■ TASK STATEMENT ■
Nothing should be left out. Transcribe the entries exactly as written.

Stored dataset items
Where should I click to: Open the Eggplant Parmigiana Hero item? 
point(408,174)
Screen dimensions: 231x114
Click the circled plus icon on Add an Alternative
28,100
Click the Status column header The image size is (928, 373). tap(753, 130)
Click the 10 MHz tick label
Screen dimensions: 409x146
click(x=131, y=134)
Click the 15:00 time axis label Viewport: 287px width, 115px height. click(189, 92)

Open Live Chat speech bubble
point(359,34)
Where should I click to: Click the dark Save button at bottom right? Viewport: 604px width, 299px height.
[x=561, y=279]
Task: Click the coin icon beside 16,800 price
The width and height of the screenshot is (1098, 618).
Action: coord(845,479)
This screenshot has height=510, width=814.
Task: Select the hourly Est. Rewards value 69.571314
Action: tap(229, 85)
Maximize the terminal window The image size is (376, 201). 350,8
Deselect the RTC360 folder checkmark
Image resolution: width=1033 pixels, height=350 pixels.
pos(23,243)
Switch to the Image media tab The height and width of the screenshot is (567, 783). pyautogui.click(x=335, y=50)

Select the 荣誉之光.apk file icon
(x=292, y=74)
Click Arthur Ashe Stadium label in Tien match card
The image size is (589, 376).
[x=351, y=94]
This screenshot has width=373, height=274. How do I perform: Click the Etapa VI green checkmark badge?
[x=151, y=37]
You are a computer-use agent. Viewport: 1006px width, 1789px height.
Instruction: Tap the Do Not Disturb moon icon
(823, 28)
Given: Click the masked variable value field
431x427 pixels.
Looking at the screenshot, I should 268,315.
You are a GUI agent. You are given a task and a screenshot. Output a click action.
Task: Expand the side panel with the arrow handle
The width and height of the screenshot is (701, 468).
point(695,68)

■ SOLUTION ■
Where should I click to: Open the Eggplant Parmigiana Hero item? 
point(408,174)
Screen dimensions: 231x114
Click the circled plus icon on Add an Alternative
28,100
Click the Status column header The image size is (928, 373). tap(753, 130)
Click the 10 MHz tick label
Screen dimensions: 409x146
click(x=131, y=134)
Click the 15:00 time axis label Viewport: 287px width, 115px height. click(189, 92)

Open Live Chat speech bubble
point(359,34)
Where should I click to: Click the dark Save button at bottom right? Viewport: 604px width, 299px height.
[x=561, y=279]
Task: Click the coin icon beside 16,800 price
The width and height of the screenshot is (1098, 618).
Action: coord(845,479)
This screenshot has height=510, width=814.
Task: Select the hourly Est. Rewards value 69.571314
Action: tap(229, 85)
Maximize the terminal window The image size is (376, 201). 350,8
Deselect the RTC360 folder checkmark
Image resolution: width=1033 pixels, height=350 pixels.
pos(23,243)
Switch to the Image media tab The height and width of the screenshot is (567, 783). pyautogui.click(x=335, y=50)

Select the 荣誉之光.apk file icon
(x=292, y=74)
Click Arthur Ashe Stadium label in Tien match card
The image size is (589, 376).
[x=351, y=94]
This screenshot has width=373, height=274. How do I perform: Click the Etapa VI green checkmark badge?
[x=151, y=37]
You are a computer-use agent. Viewport: 1006px width, 1789px height.
Instruction: Tap the Do Not Disturb moon icon
(823, 28)
Given: Click the masked variable value field
431x427 pixels.
Looking at the screenshot, I should 268,315.
You are a GUI agent. You are given a task and a screenshot. Output a click action.
Task: Expand the side panel with the arrow handle
The width and height of the screenshot is (701, 468).
point(695,68)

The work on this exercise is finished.